O sacerdote trabalhou em tempo parcial no escritório da EWTN em Roma como "colaborador sênior" entre novembro de 2017 e outubro de 2018, quando surgiram as notícias do acidente no qual estava envolvido. CNA é um serviço da EWTN News.

Fontes da Arquidiocese de Newark, onde Mons. Figueiredo está incardinado, disseram à CNA que pediram ao sacerdote para voltar aos Estados Unidos depois do acidente.

As fontes também disseram que o sacerdote se recusou a voltar apesar das repetidas solicitações de retorno. Mons. Figueiredo também se recusou a se reunir com o Arcebispo, Cardeal Joseph Tobin. O sacerdote decidiu ficar em Roma sem uma designação eclesial.

Segundo indicou CBS News na terça-feira, 28 de maio, Mons. Figueiredo diz que agora "abraçou uma vida de sobriedade" e que tentou "há meses" compartilhar a correspondência com líderes da Igreja, embora seu relatório não especifique a natureza desses esforços e não mencione sua aparente resistência em encontrar seu próprio Arcebispo.

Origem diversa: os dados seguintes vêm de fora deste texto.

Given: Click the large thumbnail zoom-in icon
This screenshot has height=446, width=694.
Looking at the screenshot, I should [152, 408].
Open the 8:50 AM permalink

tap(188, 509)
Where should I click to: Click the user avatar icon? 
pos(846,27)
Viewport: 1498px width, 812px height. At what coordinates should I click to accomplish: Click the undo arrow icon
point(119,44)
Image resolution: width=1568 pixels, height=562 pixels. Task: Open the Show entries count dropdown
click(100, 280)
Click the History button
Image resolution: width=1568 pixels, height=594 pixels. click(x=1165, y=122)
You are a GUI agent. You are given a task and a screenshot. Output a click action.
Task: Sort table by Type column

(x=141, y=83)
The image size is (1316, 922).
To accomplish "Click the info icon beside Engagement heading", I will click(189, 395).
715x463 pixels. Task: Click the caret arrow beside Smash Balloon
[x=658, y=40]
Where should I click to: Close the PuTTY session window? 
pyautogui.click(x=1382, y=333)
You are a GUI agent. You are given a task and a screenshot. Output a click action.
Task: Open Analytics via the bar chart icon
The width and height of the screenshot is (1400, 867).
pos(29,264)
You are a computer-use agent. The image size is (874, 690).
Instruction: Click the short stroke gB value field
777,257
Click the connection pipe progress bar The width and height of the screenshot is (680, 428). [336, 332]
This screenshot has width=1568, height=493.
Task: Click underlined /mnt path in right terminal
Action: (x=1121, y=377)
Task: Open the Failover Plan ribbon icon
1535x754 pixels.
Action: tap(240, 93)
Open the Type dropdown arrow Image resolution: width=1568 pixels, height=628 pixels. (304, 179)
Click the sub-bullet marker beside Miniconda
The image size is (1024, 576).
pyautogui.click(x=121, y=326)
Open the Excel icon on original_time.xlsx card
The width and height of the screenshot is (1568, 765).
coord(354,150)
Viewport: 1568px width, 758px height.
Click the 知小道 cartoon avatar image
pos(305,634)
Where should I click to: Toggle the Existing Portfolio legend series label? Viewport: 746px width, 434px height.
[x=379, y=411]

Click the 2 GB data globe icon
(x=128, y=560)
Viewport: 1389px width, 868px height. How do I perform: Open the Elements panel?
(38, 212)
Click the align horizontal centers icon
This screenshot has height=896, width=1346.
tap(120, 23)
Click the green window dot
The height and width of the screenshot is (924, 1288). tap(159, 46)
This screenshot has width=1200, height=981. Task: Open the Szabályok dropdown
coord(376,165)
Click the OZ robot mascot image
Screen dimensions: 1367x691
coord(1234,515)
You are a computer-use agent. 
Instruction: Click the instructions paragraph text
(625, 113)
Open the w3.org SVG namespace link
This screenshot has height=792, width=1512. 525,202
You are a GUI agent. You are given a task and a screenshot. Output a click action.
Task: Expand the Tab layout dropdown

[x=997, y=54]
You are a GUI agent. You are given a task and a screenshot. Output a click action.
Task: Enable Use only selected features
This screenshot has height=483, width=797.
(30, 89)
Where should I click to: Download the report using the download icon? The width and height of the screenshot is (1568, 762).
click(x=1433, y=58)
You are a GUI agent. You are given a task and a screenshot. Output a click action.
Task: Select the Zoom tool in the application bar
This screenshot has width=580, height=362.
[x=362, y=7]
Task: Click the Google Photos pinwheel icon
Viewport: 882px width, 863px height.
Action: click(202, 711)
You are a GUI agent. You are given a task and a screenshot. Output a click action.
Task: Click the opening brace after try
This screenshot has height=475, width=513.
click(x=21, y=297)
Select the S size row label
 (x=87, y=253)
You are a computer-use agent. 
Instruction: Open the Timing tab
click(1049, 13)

Desde novembro de 2018, Mons. Anthony Figueiredo se aproximou da CNA e outros serviços de notícias da EWTN News afirmando que possuía correspondências sobre McCarrick. O sacerdote não pôde fornecer acesso aos documentos primários, oferecendo apenas trechos, por isso suas propostas foram rejeitadas.

Em 28 de maio, Crux informou que havia recebido cópias originais da correspondência no relatório de Figueiredo e que um "especialista em segurança cibernética" pôde autenticá-las.

Embora Figueiredo não tenha divulgado cópias completas da correspondência, o sacerdote alega que o Papa Francisco foi quem o inspirou a divulgar as informações.

"O próprio Papa Francisco pediu a toda a Igreja que seja transparente. Essa é a razão pela qual eu sinto uma obrigação moral de difundir esta correspondência", indicou o sacerdote.

O caso McCarrick

Em 16 de fevereiro de 2019, a Congregação para a Doutrina da Fé condenou o ex-cardeal e ex-arcebispo de Washington, Theodore Edgar McCarrick, por abusos sexuais de menores e de adultos com agravante de abuso de poder e o despojou de sua condição de sacerdote da Igreja Católica.

O Papa Francisco reconheceu a natureza definitiva da condenação, por isso, não cabe nenhum possível recurso contra ela por parte do ex-cardeal McCarrick, de 88 anos, que foi Bispo Auxiliar de Nova York, Bispo de Metuchen, Arcebispo de Newark e Cardeal Arcebispo de Washington D.C.

As denúncias contra McCarrick remontam ao ano de 2004, quando o Cardeal Donald Wurel, Arcebispo Emérito de Washington D.C., recebeu uma queixa do ex-sacerdote da Diocese de Metuchen, Robert Ciolek, por “conduta inapropriada” de McCarrick, o qual foi bispo da mencionada diocese americana de 1981 a 1986.

Nessa queixa, outros casos de abuso sexual foram informados, como um relacionado a um sacerdote de Pittsburgh. Naquela época, Wuerl era Bispo de Pittsburgh.

Em 20 de junho de 2018, a Arquidiocese de Nova York anunciou que tinha considerado crível uma acusação de abuso sexual de um menor contra McCarrick, que atuou como sacerdote em Nova York na década de 1970.

Os informes dos meios posteriormente revelaram denúncias de que McCarrick tinha abusado sexualmente em série, de pelo menos dois adolescentes, e que tinha participado de conduta sexual coercitiva com sacerdotes e seminaristas durante décadas.